Absolute Beginner Question

Hi, I am a volunteer for a sport where we have an electronic games data system. This runs as a java applet on a host machine. Tablets are connected wirelessly via a Draytek Vigor900 access point and a poe switch and the applet is accessed via the ip address with port 8000. If there is a broadcast stream, I give the broadcast an ethernet connection and they get the score/timing/penalty overlay.

I had a situation whereby I was connected to the broadcast network, which was using the venue's internet to broadcast to the streaming platform. The venue's network management software was imposing DHCP on my network, which also blocked the tablets from accessing the games data computer.
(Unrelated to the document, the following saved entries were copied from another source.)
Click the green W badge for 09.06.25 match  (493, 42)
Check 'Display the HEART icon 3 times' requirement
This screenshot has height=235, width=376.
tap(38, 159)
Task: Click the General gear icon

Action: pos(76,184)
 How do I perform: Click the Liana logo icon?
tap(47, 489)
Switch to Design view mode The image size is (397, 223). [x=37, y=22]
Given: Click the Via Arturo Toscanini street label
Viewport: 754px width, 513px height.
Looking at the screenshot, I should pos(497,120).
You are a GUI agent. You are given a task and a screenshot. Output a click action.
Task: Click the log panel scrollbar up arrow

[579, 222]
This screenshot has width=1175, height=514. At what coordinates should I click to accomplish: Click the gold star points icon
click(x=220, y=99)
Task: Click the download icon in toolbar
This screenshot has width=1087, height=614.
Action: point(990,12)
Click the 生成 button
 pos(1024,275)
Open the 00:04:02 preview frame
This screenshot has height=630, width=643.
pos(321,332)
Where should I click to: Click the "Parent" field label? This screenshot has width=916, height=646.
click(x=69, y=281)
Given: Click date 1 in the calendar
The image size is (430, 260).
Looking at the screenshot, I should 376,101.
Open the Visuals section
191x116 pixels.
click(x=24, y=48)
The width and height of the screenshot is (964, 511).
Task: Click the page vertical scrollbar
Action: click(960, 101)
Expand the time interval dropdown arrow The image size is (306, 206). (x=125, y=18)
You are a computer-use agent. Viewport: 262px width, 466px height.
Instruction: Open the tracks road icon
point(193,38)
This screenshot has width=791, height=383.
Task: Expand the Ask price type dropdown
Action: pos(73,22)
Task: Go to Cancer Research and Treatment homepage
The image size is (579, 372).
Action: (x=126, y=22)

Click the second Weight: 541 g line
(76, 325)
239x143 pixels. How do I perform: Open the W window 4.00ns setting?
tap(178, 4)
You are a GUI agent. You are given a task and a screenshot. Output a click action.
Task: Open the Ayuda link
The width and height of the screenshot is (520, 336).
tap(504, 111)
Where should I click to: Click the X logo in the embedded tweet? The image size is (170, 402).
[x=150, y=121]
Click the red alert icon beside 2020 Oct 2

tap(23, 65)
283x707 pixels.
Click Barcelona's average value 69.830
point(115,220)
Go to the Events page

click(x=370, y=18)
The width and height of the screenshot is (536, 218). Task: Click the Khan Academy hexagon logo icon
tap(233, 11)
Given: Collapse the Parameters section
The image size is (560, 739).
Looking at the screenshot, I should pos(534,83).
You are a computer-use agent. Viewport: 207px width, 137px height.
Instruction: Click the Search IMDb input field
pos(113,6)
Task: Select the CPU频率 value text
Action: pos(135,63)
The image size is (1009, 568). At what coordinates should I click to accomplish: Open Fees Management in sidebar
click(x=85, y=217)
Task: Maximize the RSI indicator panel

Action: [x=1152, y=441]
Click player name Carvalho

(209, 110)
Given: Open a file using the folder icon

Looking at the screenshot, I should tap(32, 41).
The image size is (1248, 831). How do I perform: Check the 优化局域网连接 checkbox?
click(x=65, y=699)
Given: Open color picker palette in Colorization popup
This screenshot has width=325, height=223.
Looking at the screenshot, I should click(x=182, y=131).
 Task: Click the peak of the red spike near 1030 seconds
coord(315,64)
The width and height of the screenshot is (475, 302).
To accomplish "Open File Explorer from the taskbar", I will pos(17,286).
I think my solution of a Raspberry Pi 3 B+ as a router to protect my network and provide a point of connection between the broadcast network and the computer running the games data applet. I am an absolute beginner with respect to this system, my technical background is as a live events engineer, and a medical linear accelerator engineer.

Help!

I can absolutely buy help with photos of my pet rats being cute/idiots/absolute criminals

Keleigh

Do yourself a favour and skip the RPi3 for and RPi4 with usb3 NIC or a more purpose built wireless router - and don't consider the RPi's wireless to be suitable for anything.

I'm hoping to get some budget from the sport's global governing body for a second hand enterprise router, but in the mean time, I'm working with what I've got to hand

I should have said, there's no RPi wifi in use, I'm using a USB2 NIC in addition to the built in ethernet (RPi ethernet connected to the lan, USB 2 NIC connected to the broadcaster system)

High level;

Download an image file

Looks like they're all the same for the Pi 3
https://downloads.openwrt.org/releases/22.03.2/targets/bcm27xx/bcm2710/openwrt-22.03.2-bcm27xx-bcm2710-rpi-3-ext4-factory.img.gz

Write the image to a micro sd card, add the SD card into the pi and power up.
It'll boot up with the IP address 192.168.1.1
I usually set my laptop to 192.168.1.10 or something, then hit up 192.168.1.1 in the browser. From there it's about configuring. I'm very new to this myself but do have an IT background - but most things can be googled.
I set the LAN to DHCP initially so it can be a client and get Internet access. (Network/Interfaces/LAN/Edit). Save and apply - you'll need access to the DHCP server (usually your home router) to figure out the new IP address.
Once your in with the new address, System/Software/Update lists. then use the filter to find the USB and install drivers. You need the chipset details to get the correct drivers.
Then back to network/interfaces/devices to see if the new eth1 has appeared (the USB ethernet).
Set that up as the WAN device.

To do the initial bit (burn image to micros SD card) - I use the Raspberry Pi Imager and just choose the custom image option, and browse the OpenWRT image I just downloaded.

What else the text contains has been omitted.